◆ **Problem 1**
In the thread on shadowing built-in functions, what does sum(1:5) return after the assignment sum = 1:10?
◆ **Problem 2**
Extend the thread on shadowing built-in functions, picking up immediately after its final sentence.

Shadowing built-in functions
Afficher commentaires plus anciens
It is a well known problem from the forums, that the name of a built-in function is used for a variable and later, perhaps in another script, the behavior becomes unexpected:
sum = 1:10;
...
sum(1:5) % replies [1,2,3,4,5] instead of 15
If a function was used before, MLint shows a warning (at least in my Matlab version):
clear('sum');
a = sum(1:5);
sum = 1:10;
This happens for common names like: max, min, sum, i, j, line, text, input, ...
It seems obvious to prevent these problems by applying the general rule:
- Never shadow built-in functions by variables!*
But nobody can remember the names of all built-in functions, most of all if they belong to toolboxes not installed on the users computer. And is the name "xbuffer" really smarter or safer than "buffer"?!
We could create a tool, which compares all names of (not dynamically created) variables with all documented toolbox functions and show a warning for all collisions. But I'm not convinced that the time required to check the heap of warning messages is worth to avoid the rare (but ugly) real collisions.
Which strategy do you use or suggest to reduce naming collisions?
8 commentaires
Jan
le 15 Oct 2013
@Jan - As I said in the other thread, I know the built-in buffer and on my side I decided that I was fine with shadowing it.. essentially because I find that naming a built-in with a so common name was not appropriate (and why not naming a built-in x if we go this way? [see note 1]). It seems also that it is the toolbox which gets a built-in name first which has it, even if the name could be legitimately used by other toolboxes ( buffer would have been a good name for a tool from the Mapping toolbox for example). Yet, I think that you were right in suggesting that I shouldn't use buffer (in the other thread) on the forum in my answers and try to stick to best practice.

◆ **Data section**
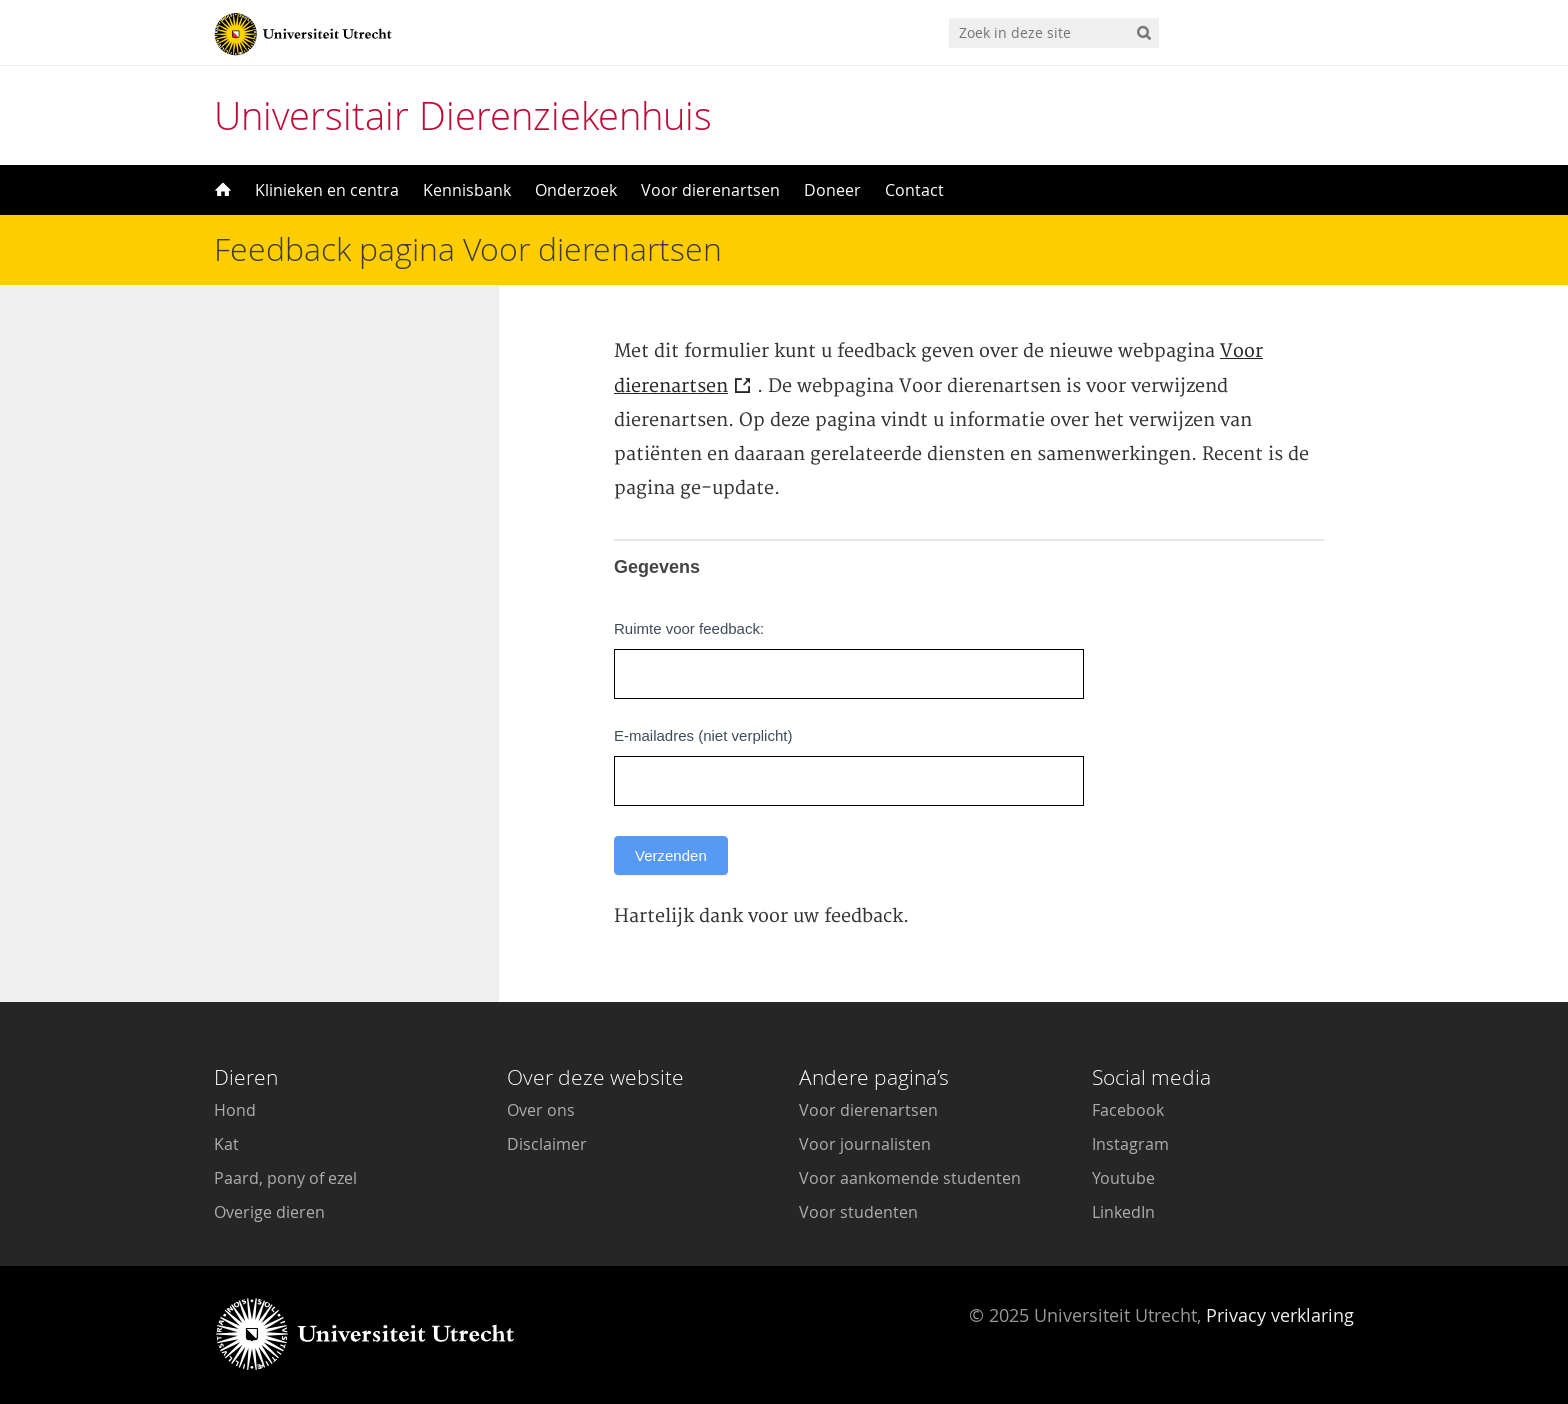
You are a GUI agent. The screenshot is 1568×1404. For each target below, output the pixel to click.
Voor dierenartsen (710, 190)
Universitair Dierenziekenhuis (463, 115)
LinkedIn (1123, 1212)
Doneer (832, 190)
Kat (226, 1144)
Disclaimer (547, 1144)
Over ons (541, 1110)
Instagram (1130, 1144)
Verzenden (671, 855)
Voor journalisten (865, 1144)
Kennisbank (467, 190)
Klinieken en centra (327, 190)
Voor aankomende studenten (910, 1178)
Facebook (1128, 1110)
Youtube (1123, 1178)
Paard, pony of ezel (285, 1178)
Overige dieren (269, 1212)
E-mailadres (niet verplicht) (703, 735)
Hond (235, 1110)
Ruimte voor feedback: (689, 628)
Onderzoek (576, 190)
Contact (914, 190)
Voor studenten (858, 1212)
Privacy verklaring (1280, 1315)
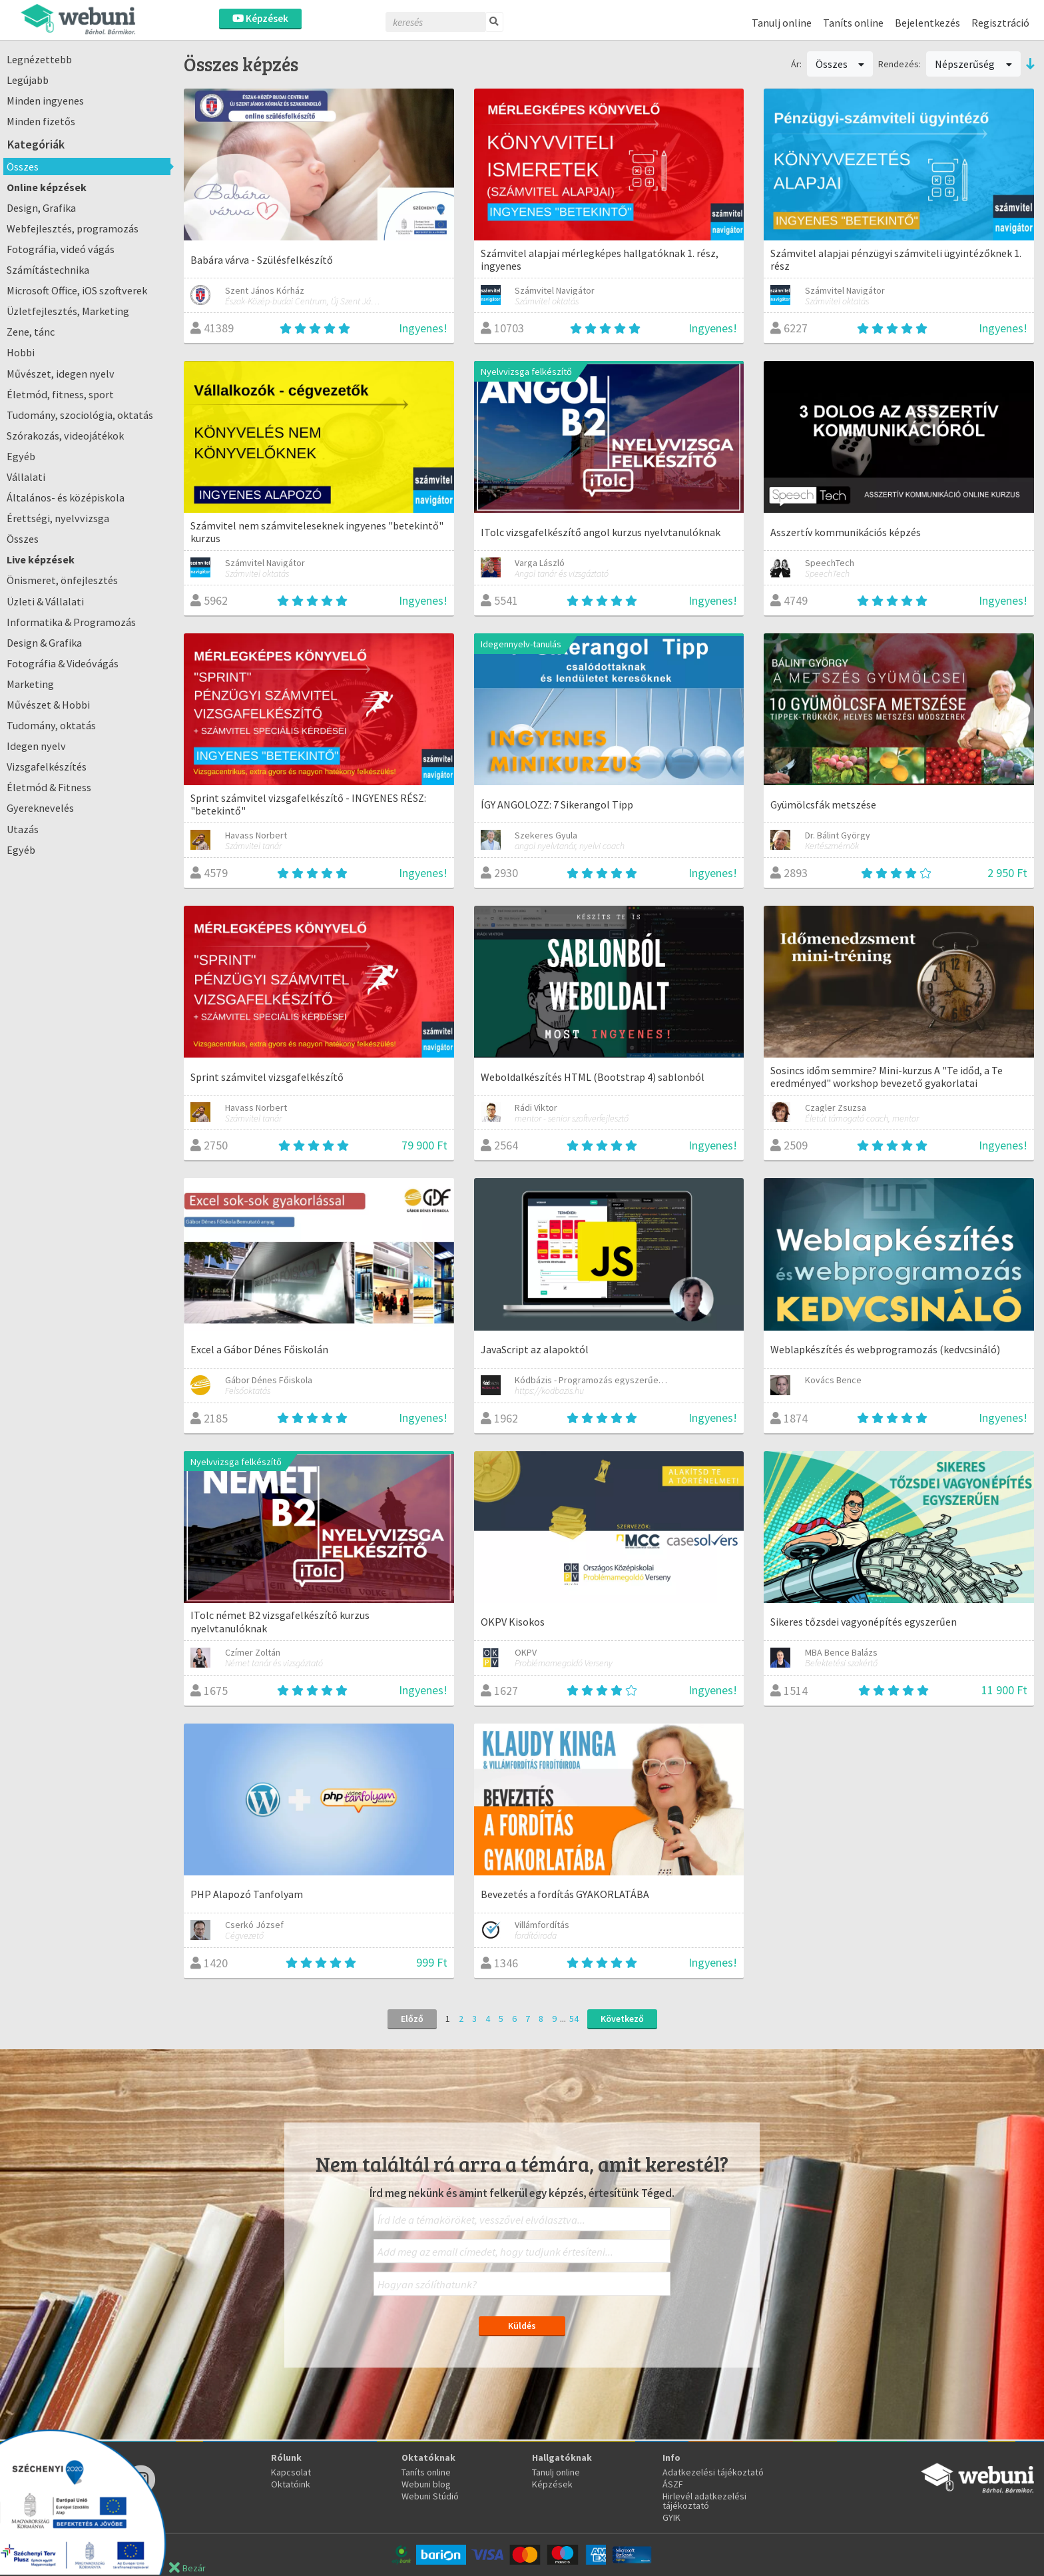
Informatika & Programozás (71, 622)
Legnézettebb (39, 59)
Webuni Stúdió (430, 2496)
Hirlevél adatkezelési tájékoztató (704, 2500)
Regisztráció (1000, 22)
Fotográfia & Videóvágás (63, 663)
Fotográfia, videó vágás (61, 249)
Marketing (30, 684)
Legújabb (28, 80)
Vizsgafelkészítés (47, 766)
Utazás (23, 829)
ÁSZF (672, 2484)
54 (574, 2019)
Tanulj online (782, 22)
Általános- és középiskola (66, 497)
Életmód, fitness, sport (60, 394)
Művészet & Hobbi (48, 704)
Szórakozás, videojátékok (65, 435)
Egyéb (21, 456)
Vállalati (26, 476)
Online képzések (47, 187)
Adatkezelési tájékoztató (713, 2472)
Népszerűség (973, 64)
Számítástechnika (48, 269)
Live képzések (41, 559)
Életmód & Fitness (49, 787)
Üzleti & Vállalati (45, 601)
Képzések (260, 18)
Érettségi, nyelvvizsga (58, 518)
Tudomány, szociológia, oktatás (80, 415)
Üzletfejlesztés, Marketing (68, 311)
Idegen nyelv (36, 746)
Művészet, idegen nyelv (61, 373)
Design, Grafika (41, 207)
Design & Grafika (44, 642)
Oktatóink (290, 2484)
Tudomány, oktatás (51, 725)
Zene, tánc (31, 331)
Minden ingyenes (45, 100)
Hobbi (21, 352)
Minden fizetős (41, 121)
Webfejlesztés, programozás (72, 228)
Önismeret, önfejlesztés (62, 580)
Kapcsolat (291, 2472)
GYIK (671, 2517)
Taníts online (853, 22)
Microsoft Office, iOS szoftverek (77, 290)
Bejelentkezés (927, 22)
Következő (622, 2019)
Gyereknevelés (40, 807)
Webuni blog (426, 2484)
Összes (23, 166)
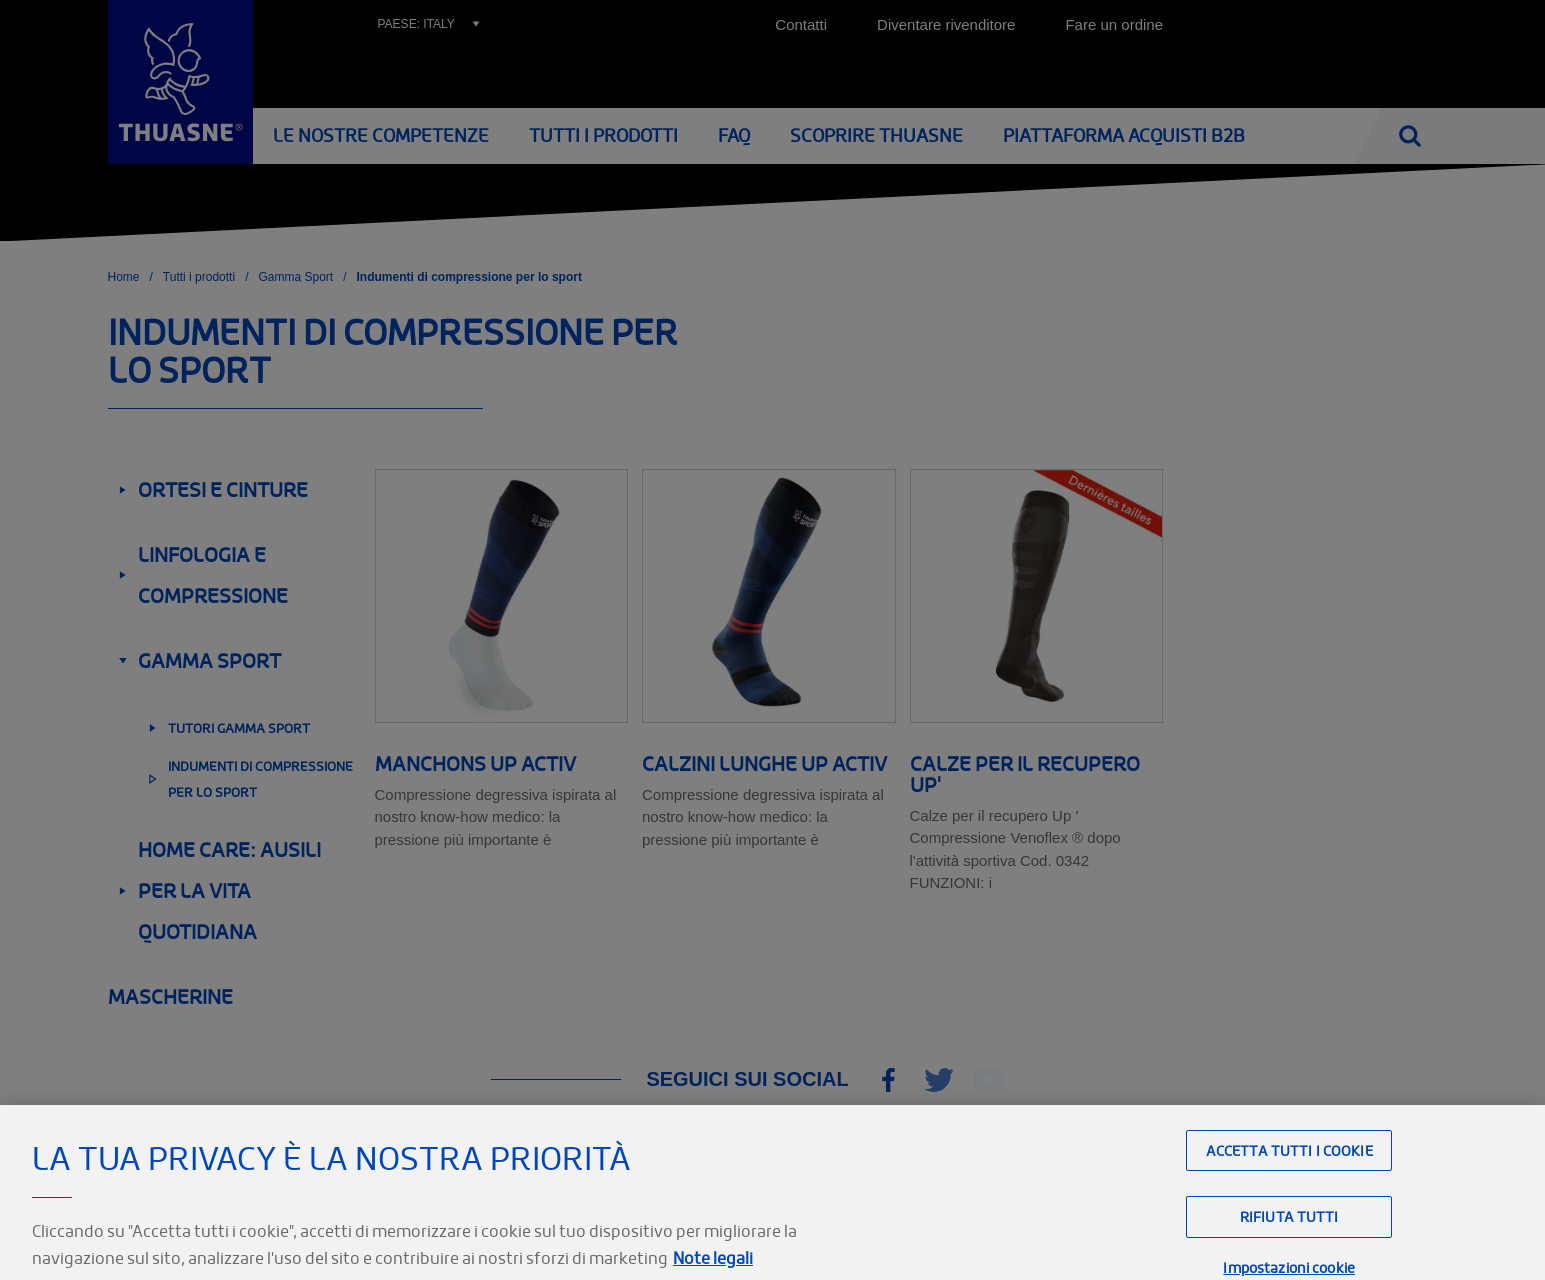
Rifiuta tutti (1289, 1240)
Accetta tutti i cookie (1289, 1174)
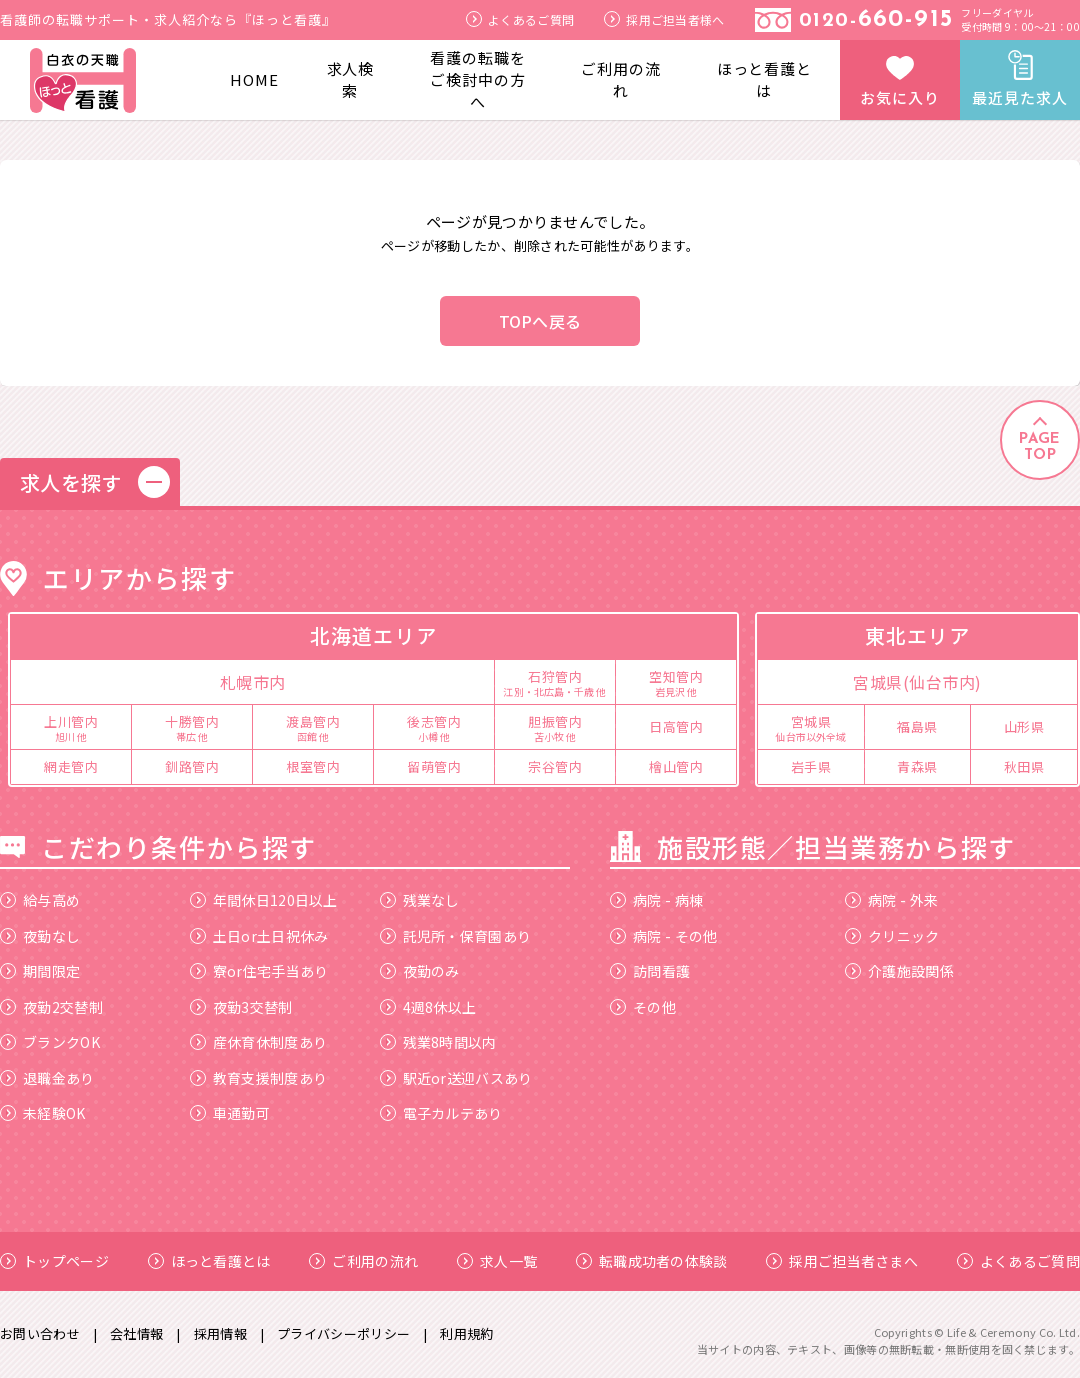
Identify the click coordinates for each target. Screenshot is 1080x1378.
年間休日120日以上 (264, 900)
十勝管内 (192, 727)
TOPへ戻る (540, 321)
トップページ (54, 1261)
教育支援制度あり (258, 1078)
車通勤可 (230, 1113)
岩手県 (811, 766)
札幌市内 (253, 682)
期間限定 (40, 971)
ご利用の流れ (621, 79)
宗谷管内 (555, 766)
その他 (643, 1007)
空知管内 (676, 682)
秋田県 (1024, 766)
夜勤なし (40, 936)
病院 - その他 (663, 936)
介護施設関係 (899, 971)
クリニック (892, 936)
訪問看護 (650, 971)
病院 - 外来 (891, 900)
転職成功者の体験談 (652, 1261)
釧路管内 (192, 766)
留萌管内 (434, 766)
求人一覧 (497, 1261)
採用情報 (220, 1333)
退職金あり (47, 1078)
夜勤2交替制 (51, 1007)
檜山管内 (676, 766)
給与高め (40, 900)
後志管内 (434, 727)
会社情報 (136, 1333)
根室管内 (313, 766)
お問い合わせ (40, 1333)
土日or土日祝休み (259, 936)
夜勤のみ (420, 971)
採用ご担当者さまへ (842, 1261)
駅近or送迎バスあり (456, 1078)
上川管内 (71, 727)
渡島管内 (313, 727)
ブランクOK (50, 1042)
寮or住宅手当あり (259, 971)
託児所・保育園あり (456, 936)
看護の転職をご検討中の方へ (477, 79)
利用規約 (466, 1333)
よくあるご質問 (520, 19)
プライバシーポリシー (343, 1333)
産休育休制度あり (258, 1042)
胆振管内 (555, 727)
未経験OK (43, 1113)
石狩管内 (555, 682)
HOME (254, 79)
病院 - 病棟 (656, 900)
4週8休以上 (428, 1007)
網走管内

◆ **Task result 1**
It returns [1,2,3,4,5] instead of 15.

◆ **Task result 2**
But more generally, I think that toolboxes should come as e.g. objects or packages, which would make all naming more consistent. As mentioned below, I'd love to be able to "mount" libs as packages instead of by adding them to the path. If you downloaded a FEX submission, e.g. CedricJunkLib, which includes 200 M-files with a lot of quite common function names, wouldn't that be great to be able to do
>> sandbox = addpathpack( '/home/jan/matlab/libs/CedricJunkLib' ) ;
>> r = sandbox.regress( ... ) ;
instead of adding the whole thing to the path with ADDPATH?
Note 1: I propose the following definition for built-in x:
x = @(x) fprintf('%s\n', cell2mat(regexp(urlread('http://fr.wikipedia.org/wiki/Homard'), 'Le homard se distingue.*?euse.', 'match'))) ;
This way, we can easily get a sentence in French about lobsters, by evaluating e.g.
>> x(1)
Le homard se distingue facilement de la langouste par la présence de pinces imposantes et par une carapace moins épineuse.
dpb
le 16 Oct 2013
oooh! That's ugly! :( I had not discovered the Toolbox buffer yet having not done any serious signal processing with the newer release. That is indeed, just evil of TMW to have done that. :(
Stephen Becker
le 9 Jan 2014
This isn't a proposed solution, but I wanted to mention that there are very non-obvious functions like "sigma" (from sigma.m in the control toolbox) and "beta" (from beta.m in special functions) that create the problems. These are natural variable names but if you use them in a script and don't initialize them, chaos results!
Some other really bad names: alpha (from 3D graphs), mu (from robust toolbox). Moral of the story: unfortunately, it's not completely afe to use any Greek letters as variables.
that the name of a built-in function is used for a variable and later, perhaps in another script, the behavior becomes unexpected:
@Jan,
I assume you really do mean scripts and not mfile functions. I've never known it to occur that a function name was shadowed by a variable name (inside an mfunction workspace) once the variable went out of scope.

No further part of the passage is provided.